Elle s'approcha et chose rare, elle m'embrassa affectueusement. Je n'avais pas eu d'amour de ma mère depuis que nos rôles étaient inversés.
Je pris le bus, chargée de mon sac de cours et d'un cabas de vêtements propres que j'apportai à mon père juste après la fac. Je le trouvais marchant entre deux barres parallèles dans la grande salle de rééducation, un bras en écharpe, l'autre qui tenait fermement la barre et une jambe sur deux était raide. Il faisait chaud dans le centre et, avec l'effort, mon père s'était retrouvé en marcel, ce qui laissait entrevoir la cicatrice rouge de son intervention chirurgicale cinq à six semaines auparavant. Il grimaça sur la fin de l'exercice avant de tomber sur une chaise au bout de son parcours, félicité par son kiné. J'allais vers lui pour le saluer.
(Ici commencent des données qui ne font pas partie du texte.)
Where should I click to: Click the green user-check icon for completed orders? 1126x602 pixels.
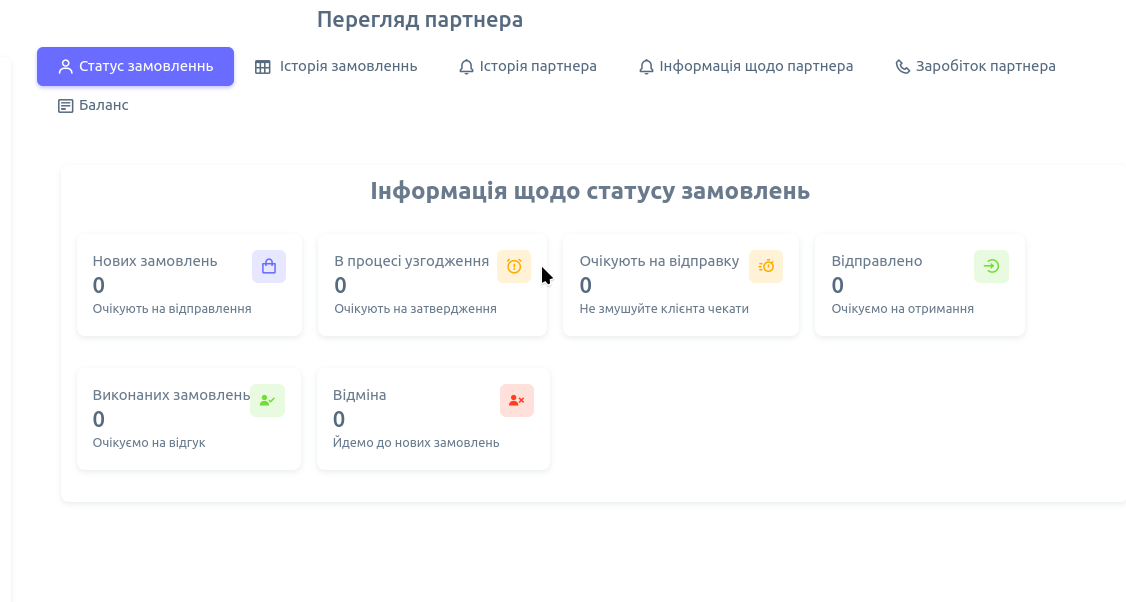pos(267,400)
Essoufflé, il avait toutefois une bonne mine et le sourire de me voir.
— Comment tu vas poulette ? m'interpella-t-il. — Ça va, je t'ai ramené ça. — Mes affaires sont dans ma chambre. Tu m'accompagnes ? J'ai fini ma séance.
J'acquiesçai et je me mis derrière le fauteuil que je poussai jusqu'à l'ascenseur.
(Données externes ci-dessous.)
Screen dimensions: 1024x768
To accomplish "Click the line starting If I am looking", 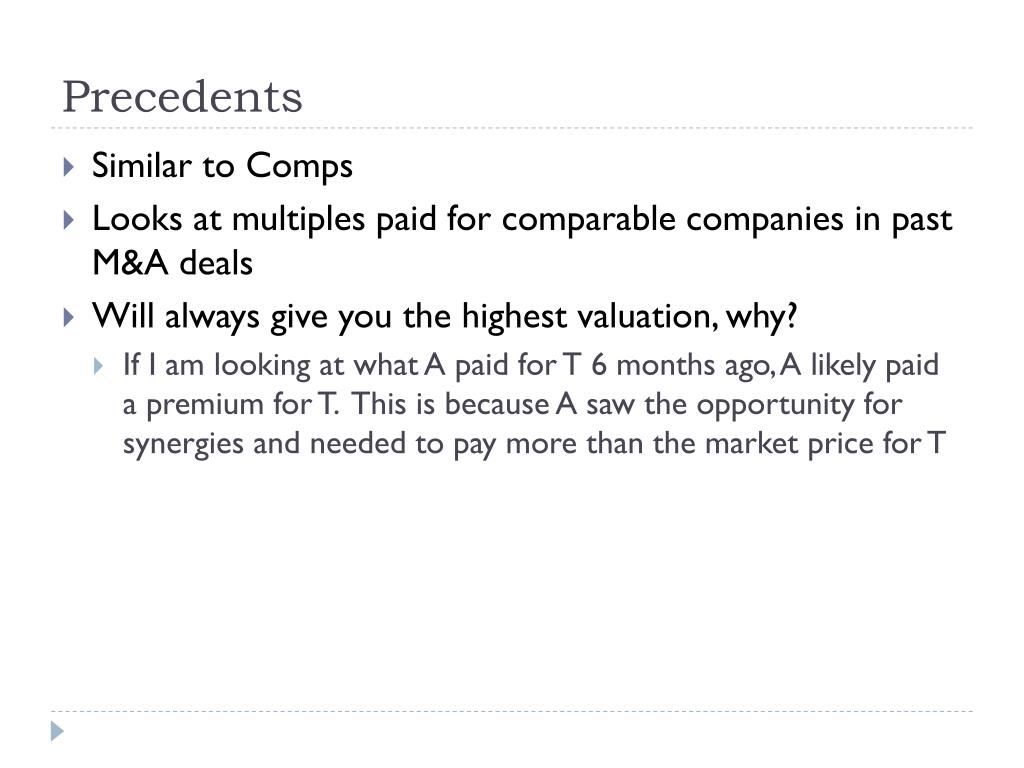I will [530, 366].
— Comment ça va à la maison ? — Ça va, le rassurai-je en faisant fi de tous nos problèmes financiers. Maman va venir te voir demain matin. — D'ailleurs, le médecin pense que je n'ai plus besoin d'autant de surveillance, il accepte que je rentre tous les week end. — Vraiment ! me félicitai-je. C'est une super nouvelle ! Ça va nous faire du bien à tous.
Dans ma tête, je me mis à réfléchir à tout ce qu'il faudra faire pour l'accueillir : acheter de la viande rouge, faire un gateau, changer les draps, le ménage, croiser les doigts pour avoir de l'eau chaude, réparer la table.
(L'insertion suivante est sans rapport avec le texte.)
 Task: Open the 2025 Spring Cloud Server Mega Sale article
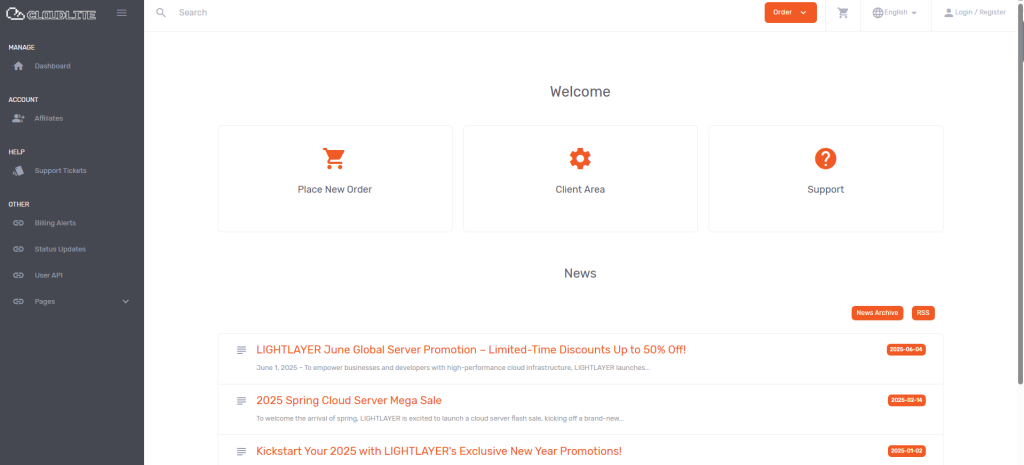tap(349, 400)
— Comment se passe le début de ton semestre ? C'est quand tes résultats ? — Vendredi normalement. — On va fêter tes résultats ensemble, je suis sur que tu les as réussis. — On verra...
Je restai une demi-heure où il s'amusa à me raconter les ragots de l'hôpital et les émissions de télé qu'il n'avait pas vraiment le choix de regarder. Puis je partis en prenant le bus pour rejoindre la maison. Ma mère était toujours là, habillée, maquillée, souriante et à nouveau elle m'embrassa comme une mère.
— J'ai été à la Sécu, ils sont sur le dossier, on recevra l'argent avant la fin de la semaine ! s'enthousiasma-t-elle. — Sérieux ? C'est génial ! Et devine qui rentre ce week-end ? — Vraiment ? Papa a une permission ? Oh Milla c'est génial ! Je sens que la roue tourne enfin, on va s'en sortir !
Elle m'enlaça joyeusement et je sentis une odeur de cigarette froide imprégner son chemisier. Je ne fis pas de remarque même si j'avais l'impression que l'odeur était assez récente or, elle avait déjà flambé son quota de huit paquets du mois en 20 jours. Toutefois, elle aurait pu en emprunter une à un inconnu, elle savait être charmante pour cela. La porte de devant s'ouvrit soudainement sur ma tante Agatha, un plat de lasagne sous le bras.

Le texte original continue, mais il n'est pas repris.